# Best way to clean RC drum without disassembling question



## BrokeCurmudgeon (Feb 8, 2016)

What is the best way to clean the RC drum without disassembling. I am sure that this has been covered before. Please excuse my fleeting memory.
I have 10 AF steam engines. I have rebuilt 6 of them so that they run and smoke (if they got em). FlyerNut rebuilt one 282 for me. It runs great as you can see in the video. However, most of the engines that I rebuilt stop as they trasnverse turnouts. The 282 does not. After cleaning the track and checking voltage in the turnout I can only conclude that the job I did with the RC unit (e unit) was not good enough.

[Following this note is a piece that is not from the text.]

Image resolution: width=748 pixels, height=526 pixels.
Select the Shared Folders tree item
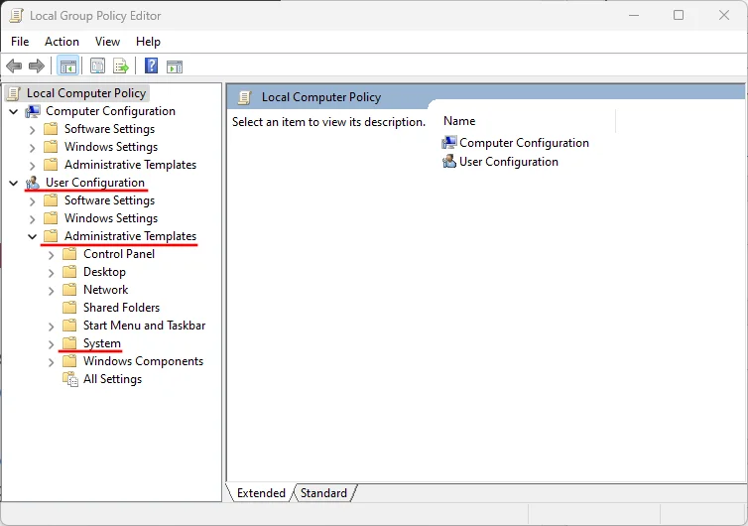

I think that the solenoid trips while into the turnout. I have also cleaned and re-cleaned the tender pickup wheels. 
So, I want to clean the RC drum but I have destroyed on drum using a plastic eating solvent. I think that I don't have it in me to tear apart the tender and RC units again. I would like to get mine to run as good as Flyernut's do.
Suggestions would be greatly appreciated with the exception to give up my trains and take up basket weaving.:laugh:




 Please excuse the poor video.


----------



## AmFlyer (Mar 16, 2012)

For just a light cleaning I spray them with electrical contact cleaner. Never had a problem with the contact cleaner damaging the plastic. I know this will never be a best practice but on some I used the long plastic spray extension without removing the tender shell. Talk about lazy...
If they are stopping at the turnouts it is not the drum or the reverse unit. It is the pickup wheels or the brass axle wipers. I find if I bend the axle wipers down to put more tension on the axles it minimizes this stalling. The only 100% fix is run Hudsons and Northerns plus 282's, 302's and 342's with the longer 3 spring tender trucks. I do not think any 290's were made with the longer tender trucks. The 295's however have the spring loaded track sliders for the steam whistle in the tender so these work well.
Your engine is running great. It needs a few more cars to pull!


----------



## mopac (Feb 24, 2011)

Broke, I agree with AmFlyer. Your reverse unit is not the problem. You have 
cleaned the wheels so it has to be the copper strip not contacting axle good enough.
Clean the axle where the wiper wipes. If you can bend it to put more pressure on
axle.

4 cars behind my 282 would be max. My 282 slips the drivers with anymore. It has 
terrible traction. 

Clean the wiper where it contacts the axle.


----------



## mopac (Feb 24, 2011)

The copper strips have to pick up electric from all 4 axles or you will never make it through the turnouts.


----------



## AmFlyer (Mar 16, 2012)

And the downward pressure on both axles has to be about equal or one of the pickup wheels in the truck will not be in contact wth the track, causing the stalling problem.


----------



## T-Man (May 16, 2008)

Buy some finger boards and open it up. Try not to break them on removal. With two boards out the drum comes out.


----------



## dooper (Nov 9, 2015)

Dumb question. I can not see the video. Do I need to make some changes to the site?


----------



## mopac (Feb 24, 2011)

cramden, its just a black square to me also. Its our browser. the video does not work
on Internet Explorer, it will work if you use Internet Edge. I have icons for the 2 browsers
at the bottom of my screen. Exploer works fine for videos on other sites, just not the 
train forum.


Sorry, this is for dooper, not cramden.


----------



## flyernut (Oct 31, 2010)

I remember that 282,lol.. I hope it runs forever for you....:smilie_daumenpos:


----------